As to the tamping of the one dart the minor plaintiff testified that he thought it was the first evening when he was shooting at the fence that the tamping took place. He played with the gun the next day and it was not until that evening that the dart finally broke. Under these circumstances it was a question for the jury to decide whether the tamping might or might not be reasonably found to have damaged the dart. We are satisfied that this question should have been left to the jury under all of the evidence produced.
Respondents argue the knowledge of the mother of the character of the gun (she had sold similar guns at her place of employment) and from this contend that there might be contributory negligence in not warning her son further or supervising his use of the gun, but this was clearly a jury question on the facts.
They also argue that the minor's looking into the barrel of the gun was the proximate cause of his injury. But whether a six year old boy was negligent in so doing also presents a question of fact.
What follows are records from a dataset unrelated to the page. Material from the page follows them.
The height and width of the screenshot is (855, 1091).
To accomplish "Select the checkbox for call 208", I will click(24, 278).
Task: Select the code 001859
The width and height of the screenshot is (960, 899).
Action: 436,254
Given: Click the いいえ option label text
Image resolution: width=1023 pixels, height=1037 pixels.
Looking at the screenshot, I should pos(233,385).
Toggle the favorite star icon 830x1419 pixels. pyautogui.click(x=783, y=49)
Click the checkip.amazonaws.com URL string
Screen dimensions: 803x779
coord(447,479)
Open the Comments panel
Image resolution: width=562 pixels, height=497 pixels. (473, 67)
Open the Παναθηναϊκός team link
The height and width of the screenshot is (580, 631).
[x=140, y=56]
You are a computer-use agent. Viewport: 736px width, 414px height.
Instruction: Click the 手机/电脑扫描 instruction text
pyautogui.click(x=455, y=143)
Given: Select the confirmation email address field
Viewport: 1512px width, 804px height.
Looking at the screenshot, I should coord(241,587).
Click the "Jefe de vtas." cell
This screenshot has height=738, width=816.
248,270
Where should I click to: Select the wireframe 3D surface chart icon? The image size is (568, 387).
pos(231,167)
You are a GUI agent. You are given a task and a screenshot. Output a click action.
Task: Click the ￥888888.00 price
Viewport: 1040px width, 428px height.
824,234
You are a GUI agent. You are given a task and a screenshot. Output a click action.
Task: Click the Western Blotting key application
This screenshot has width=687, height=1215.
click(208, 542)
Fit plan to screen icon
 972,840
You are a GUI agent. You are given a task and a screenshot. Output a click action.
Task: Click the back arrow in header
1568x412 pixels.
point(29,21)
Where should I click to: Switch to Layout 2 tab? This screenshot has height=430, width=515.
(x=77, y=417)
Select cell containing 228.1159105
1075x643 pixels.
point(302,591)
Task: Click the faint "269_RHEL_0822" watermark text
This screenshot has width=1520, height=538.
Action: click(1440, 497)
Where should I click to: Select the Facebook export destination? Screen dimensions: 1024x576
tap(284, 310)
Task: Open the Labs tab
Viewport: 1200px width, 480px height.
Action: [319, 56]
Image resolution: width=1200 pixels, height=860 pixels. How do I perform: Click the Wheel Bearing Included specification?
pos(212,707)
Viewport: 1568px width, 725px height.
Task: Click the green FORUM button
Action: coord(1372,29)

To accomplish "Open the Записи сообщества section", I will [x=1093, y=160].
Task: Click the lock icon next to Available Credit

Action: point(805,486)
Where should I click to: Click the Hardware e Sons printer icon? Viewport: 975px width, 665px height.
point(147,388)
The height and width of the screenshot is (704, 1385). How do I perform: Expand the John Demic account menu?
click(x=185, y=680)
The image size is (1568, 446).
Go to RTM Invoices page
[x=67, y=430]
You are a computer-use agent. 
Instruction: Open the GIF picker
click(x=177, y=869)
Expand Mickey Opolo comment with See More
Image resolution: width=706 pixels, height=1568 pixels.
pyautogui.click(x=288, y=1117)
What might be negligence in an adult as a matter of law is not necessarily negligence when committed by a child of limited judgment and experience (35 Cal.Jur.2d, Negligence, § 78, pp. 587-588), and the question of the negligence of a child of such tender years would clearly be a question of fact for the determination of the jury in the light of the particular circumstances (35 Cal.Jur.2d, Negligence, § 79, p. 589).
Respondents finally point out that the complaint contains counts on breach of warranty [345 P.2d 93] and that the doctrine of res ipsa has no application to the warranty counts, and complain that: 'The plaintiffs proceeded on the theory of breach of warranty and negligence in the various separate causes of action and in the requested instruction, which is the subject of this appeal, no provision is made to differentiate as to applicability to the several defendants.' The instruction plainly deals with negligence only and on its face has no applicability to breach of warranty and could not be applied to the warranty counts against any defendant by the jury.
Judgment reversed.
KAUFMAN, P. J., and DRAPER, J., concur.